I’m Overweight… And That’s Okay

I believe in writing real, flawed protagonists.

I’m overweight, and some of my characters are too. And that’s okay.

My friends: Noooo! Don’t say that! You’re not fat!

They mean well. They assure me I’m pretty, etc., etc. But they never believe my reply.

Me: I know I’m overweight. It doesn’t bother me. It’s just a fact.

No one believes this. Obviously, I’d prefer to be skinny. But, for real, I’m not upset about my weight.
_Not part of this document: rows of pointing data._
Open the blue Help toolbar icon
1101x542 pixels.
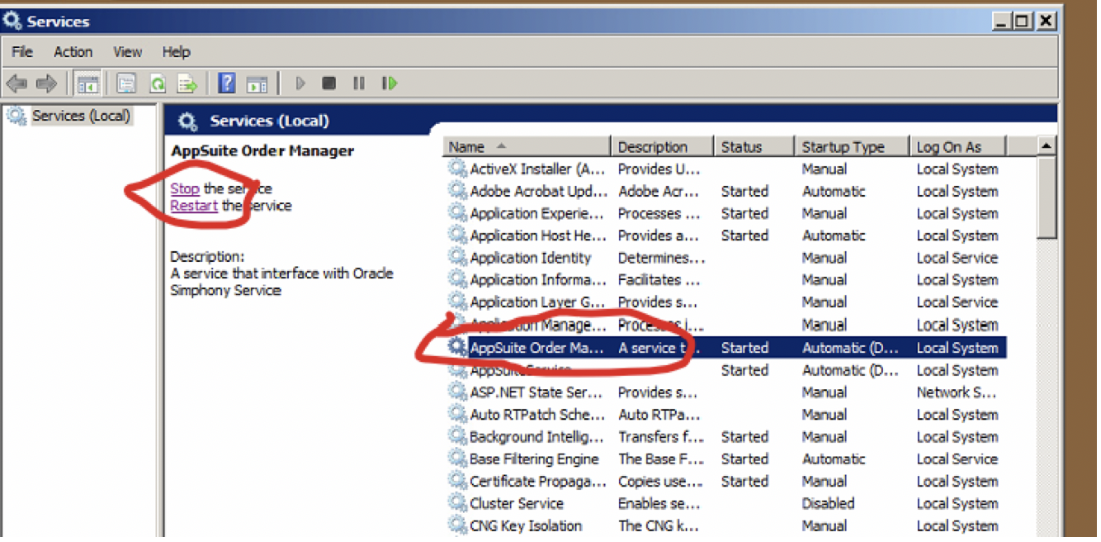coord(227,83)
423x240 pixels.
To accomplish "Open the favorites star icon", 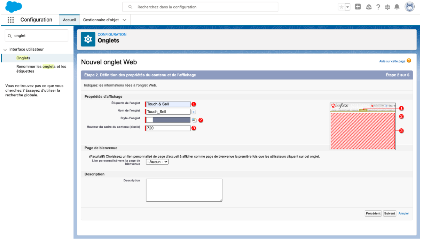I will (341, 7).
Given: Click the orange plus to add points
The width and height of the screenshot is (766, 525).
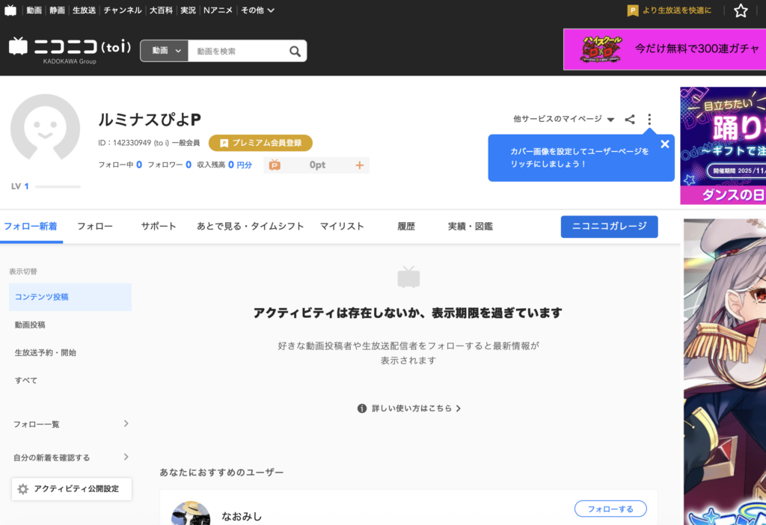Looking at the screenshot, I should pyautogui.click(x=359, y=165).
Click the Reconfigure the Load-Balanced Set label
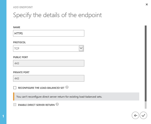The width and height of the screenshot is (151, 124). coord(41,88)

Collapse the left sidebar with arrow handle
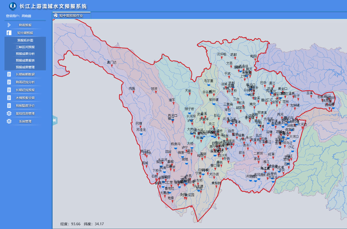(55, 120)
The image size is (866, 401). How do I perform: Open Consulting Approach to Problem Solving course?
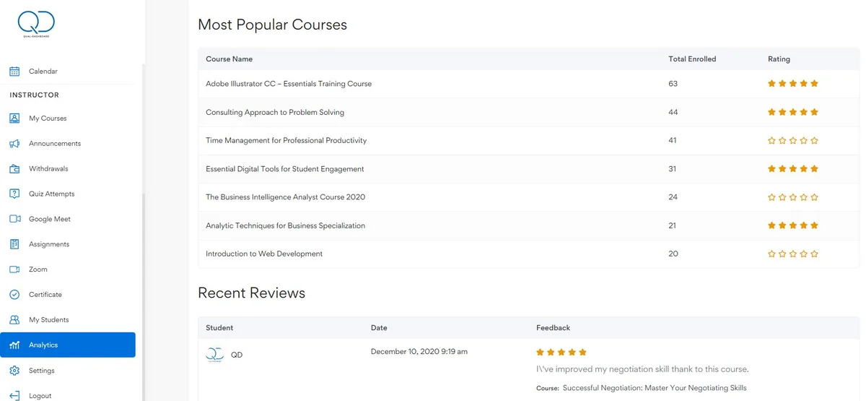(x=275, y=113)
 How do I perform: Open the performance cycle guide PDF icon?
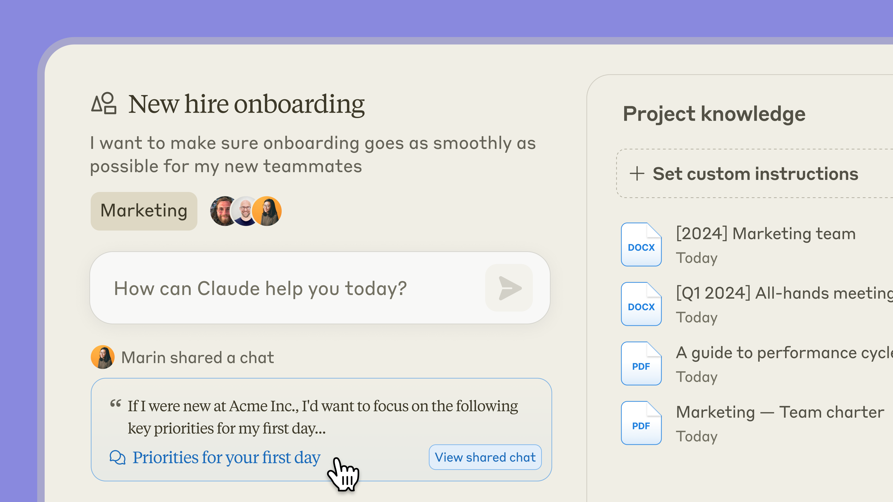click(641, 363)
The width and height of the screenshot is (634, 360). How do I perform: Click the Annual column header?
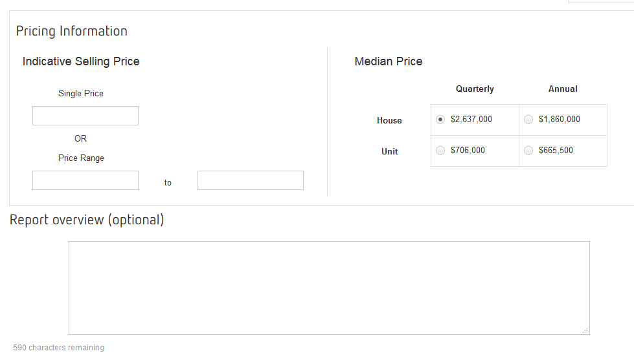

The assumption is that being overweight is bad. And not just for your health. Like it’s somehow a reflection on your character. As if you have less value if you’re—gasp—fat.

Fun fact: I live in southern Arizona. In the Hispanic culture I’ve observed, it’s perfectly acceptable to call someone Gordo or Gorda, meaning “fatty.” It’s a pet name. Or you can call them Flaco or Flaca, meaning “skinny.” And sometimes, you call the fat guy “Flaco” and the skinny guy “Gordo,” kind of as an ironic nickname.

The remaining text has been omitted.